Every entry below should be printed exactly.

Dataset items
◆ ◆ ◆

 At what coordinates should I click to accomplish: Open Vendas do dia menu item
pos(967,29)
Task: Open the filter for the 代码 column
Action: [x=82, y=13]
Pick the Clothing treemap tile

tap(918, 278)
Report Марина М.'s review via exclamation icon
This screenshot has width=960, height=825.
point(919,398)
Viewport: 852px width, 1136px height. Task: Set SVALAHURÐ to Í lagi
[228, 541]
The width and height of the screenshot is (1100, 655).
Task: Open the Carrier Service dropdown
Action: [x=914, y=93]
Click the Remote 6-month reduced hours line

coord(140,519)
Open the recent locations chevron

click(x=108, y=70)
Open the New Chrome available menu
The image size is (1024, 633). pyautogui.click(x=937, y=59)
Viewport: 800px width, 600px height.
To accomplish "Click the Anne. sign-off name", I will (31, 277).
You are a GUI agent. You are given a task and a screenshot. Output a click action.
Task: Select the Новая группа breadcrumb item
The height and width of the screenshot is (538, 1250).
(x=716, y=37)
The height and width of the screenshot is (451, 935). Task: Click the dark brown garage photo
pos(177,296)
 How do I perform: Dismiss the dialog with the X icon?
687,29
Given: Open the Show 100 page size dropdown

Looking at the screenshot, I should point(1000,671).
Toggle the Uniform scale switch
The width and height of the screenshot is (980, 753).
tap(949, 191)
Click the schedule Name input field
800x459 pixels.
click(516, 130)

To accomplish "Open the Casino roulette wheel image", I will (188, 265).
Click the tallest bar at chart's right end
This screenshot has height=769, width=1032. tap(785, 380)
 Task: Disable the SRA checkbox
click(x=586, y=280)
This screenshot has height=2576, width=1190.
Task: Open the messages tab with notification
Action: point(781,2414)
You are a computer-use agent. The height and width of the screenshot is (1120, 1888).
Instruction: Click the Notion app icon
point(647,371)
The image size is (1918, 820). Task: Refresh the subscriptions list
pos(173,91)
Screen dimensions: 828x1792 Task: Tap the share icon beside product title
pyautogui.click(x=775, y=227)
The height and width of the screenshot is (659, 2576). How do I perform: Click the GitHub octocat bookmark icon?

◆ ◆ ◆

RESPONSE TO THE TASK:
 At what coordinates should I click to accomplish: Open Vendas do dia menu item
pos(967,29)
Task: Open the filter for the 代码 column
Action: [x=82, y=13]
Pick the Clothing treemap tile

tap(918, 278)
Report Марина М.'s review via exclamation icon
This screenshot has width=960, height=825.
point(919,398)
Viewport: 852px width, 1136px height. Task: Set SVALAHURÐ to Í lagi
[228, 541]
The width and height of the screenshot is (1100, 655).
Task: Open the Carrier Service dropdown
Action: [x=914, y=93]
Click the Remote 6-month reduced hours line

coord(140,519)
Open the recent locations chevron

click(x=108, y=70)
Open the New Chrome available menu
The image size is (1024, 633). pyautogui.click(x=937, y=59)
Viewport: 800px width, 600px height.
To accomplish "Click the Anne. sign-off name", I will (31, 277).
You are a GUI agent. You are given a task and a screenshot. Output a click action.
Task: Select the Новая группа breadcrumb item
The height and width of the screenshot is (538, 1250).
(x=716, y=37)
The height and width of the screenshot is (451, 935). Task: Click the dark brown garage photo
pos(177,296)
 How do I perform: Dismiss the dialog with the X icon?
687,29
Given: Open the Show 100 page size dropdown

Looking at the screenshot, I should point(1000,671).
Toggle the Uniform scale switch
The width and height of the screenshot is (980, 753).
tap(949, 191)
Click the schedule Name input field
800x459 pixels.
click(516, 130)

To accomplish "Open the Casino roulette wheel image", I will (188, 265).
Click the tallest bar at chart's right end
This screenshot has height=769, width=1032. tap(785, 380)
 Task: Disable the SRA checkbox
click(x=586, y=280)
This screenshot has height=2576, width=1190.
Task: Open the messages tab with notification
Action: point(781,2414)
You are a computer-use agent. The height and width of the screenshot is (1120, 1888).
Instruction: Click the Notion app icon
point(647,371)
The image size is (1918, 820). Task: Refresh the subscriptions list
pos(173,91)
Screen dimensions: 828x1792 Task: Tap the share icon beside product title
pyautogui.click(x=775, y=227)
The height and width of the screenshot is (659, 2576). How do I perform: Click the GitHub octocat bookmark icon?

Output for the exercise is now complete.